Vertical axis shows worth of projects in Rs trillion. Source: CMIE

“New investment proposals are expected to decline sharply during the year ended March 2019. We expect the year to end with new investment worth less than Rs 10 trillion. This would be much lower than the Rs 11.3 trillion worth of new investment proposals seen in 2017-18. It would also be the lowest since 2004-05, i.e. the lowest in 14 years,” said the 8th March note authored by CMIE managing director Mahesh Vyas.

The number of completed projects was up 11.3 per cent, at Rs 1.87 trillion, compared to the quarter ended March last year. The number of revived projects was down 59.3 per cent at Rs 0.11 trillion. Stalled projects saw a decline of 33.2 per cent to Rs 2.67 trillion.

Vertical axis shows worth of projects in Rs trillion. Source: CMIE

Meanwhile, around a quarter of companies’ existing capacity is lying unused, according to the Reserve Bank of India’s Order Books, Inventories and Capacity Utilisation Survey (OBICUS) for the July-September quarter of 2018-19. The survey appears with a lag but is a key indicator of capacity utilisation in the country.

“At the aggregate level, capacity utilisation (CU) rose to 74.8 per cent in Q2 of 2018-19, co-moving with the de-trended index of industrial production (IIP).
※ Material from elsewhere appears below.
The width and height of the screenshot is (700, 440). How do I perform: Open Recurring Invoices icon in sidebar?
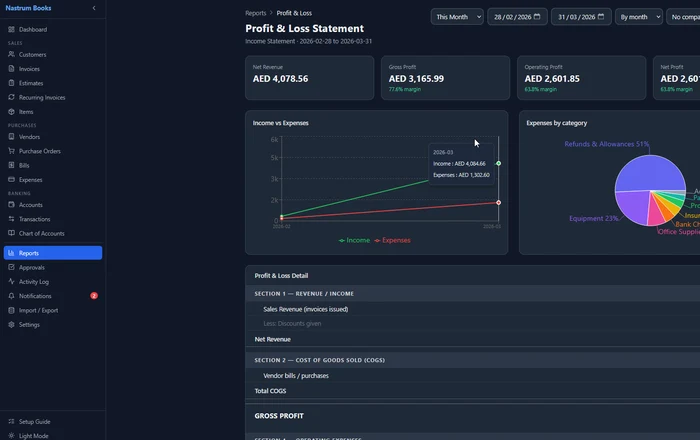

Seasonally adjusted CU also increased by 0.4 percentage points to 75.3 per cent in Q2 of 2018-19,” the survey said.

Companies have limited incentive to invest when existing capacity is not fully utilised.

Vertical axis shows worth of projects in Rs trillion. Source: CMIE

Private investment has been going through a difficult time because of multiple reasons, including leverage and clearances, according to a Motilal Oswal Securities Capital Goods report.

“The decline in private capex can be attributed to weak end-market demand resulting in under-utilisation of capacity, high leverage with companies in sectors like steel, power, and infrastructure -- which constrains new borrowings and results in capex delays in land acquisition and clearances,” said the report dated 25 March 2019 authored by research analysts Nilesh Bhaiya and Amit Shah.

Voting in the Lok Sabha elections 2019 begins on April 11. Election results will be declared on 23 May. 

A fund manager who did not want to be named said: "There seems to be a disconnect between the stock market and the economy. Most companies we meet are unhappy with the below potential growth rate due to subdued demand. Spending on auto and consumer durables is under pressure due to tight liquidity and higher rates. They are not making any capex because they feel returns are not worth the efforts. The economy requires a significant boost for promoters to aggressively invest."